We demonstrated that small doses of sertraline in combination with TRAIL could significantly increase the level of apoptotic cell death compared to either treatment alone. These results prove that A549, HCC-15, and Calu-3 cells are TRAIL-resistant lung cancer cells. We also confirmed that sertraline up-regulated DR5, leading to apoptotic cell death when it was combined with TRAIL. These results further clarify that sertraline could attenuate TRAIL resistance and activate the apoptotic caspase cascade (Figures 1-4). Autophagy is a regulated mechanism of the cell, responsible for cell death or survival. It plays a critical role in cell survival by eliminating cytoplasmic proteins and other macromolecules, clearance of damaged organelles, and degradation of misfolded or aggregated proteins [16,17].
Autophagy supports cells with immediate response necessary for recycling indispensable metabolites and fueling the bioenergetic machinery. Many studies have suggested that blocking lysosomal degradation due to inhibition of the autophagy machinery in starved cells can result in faster apoptotic cell death by activating death receptors and apoptotic caspase cascades [39,62-64]. AMPK is the cellular energy sensor that renders survival and proliferation of cells by inducing cytoprotective autophagy via direct inhibition of mTOR. Downregulation of AMPK phosphorylation prompts cellular apoptosis via autophagy inhibition [65,66]. The present findings confirmed that sertraline could increase autophagosome formation indicated by increased LC3-II and trigger defective lysosomal degradation indicated by the accumulation of p62, resulting the inhibition of autophagy flux.
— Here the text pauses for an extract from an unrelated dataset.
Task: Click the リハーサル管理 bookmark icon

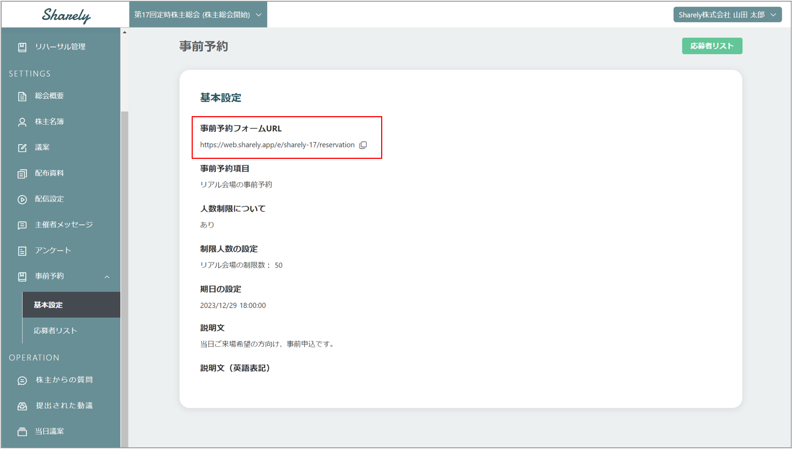Action: coord(22,47)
This study further revealed that a combined treatment of TRAIL and sertraline or CQ could attenuate cell viability and increase cell death compared to single treatment regimen (Figures 5 & 6). The combined treatment of sertraline and TRAIL induced apoptosis due to inhibition of autophagy flux, which we confirmed by applying autophagy inhibitor chloroquine and 3-MA [67,68] (Figures 6 & 7).
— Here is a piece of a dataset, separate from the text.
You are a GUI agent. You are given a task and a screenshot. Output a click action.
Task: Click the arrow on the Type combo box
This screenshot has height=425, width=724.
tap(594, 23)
Moreover, we confirmed that inhibition of autophagy by sertraline and specific autophagy inhibitor chloroquine and 3-MA triggered DR5 up-regulation and enhanced TRAIL-mediated caspase-dependent cell death in lung cancer cells (Figure 5). Furthermore, blocking of DR5 expression by using specific DR5 siRNA abrogated cells from TRAIL-mediated apoptosis (Figure 8). Collectively, our results show that sertraline is a potential candidate to attenuate TRAIL resistance and provide an effective combined therapy regimen for lung cancer treatment. Results of this study could be used as basic data for more experiments to select a treatment that is suitable for patients affected by both depression and cancer.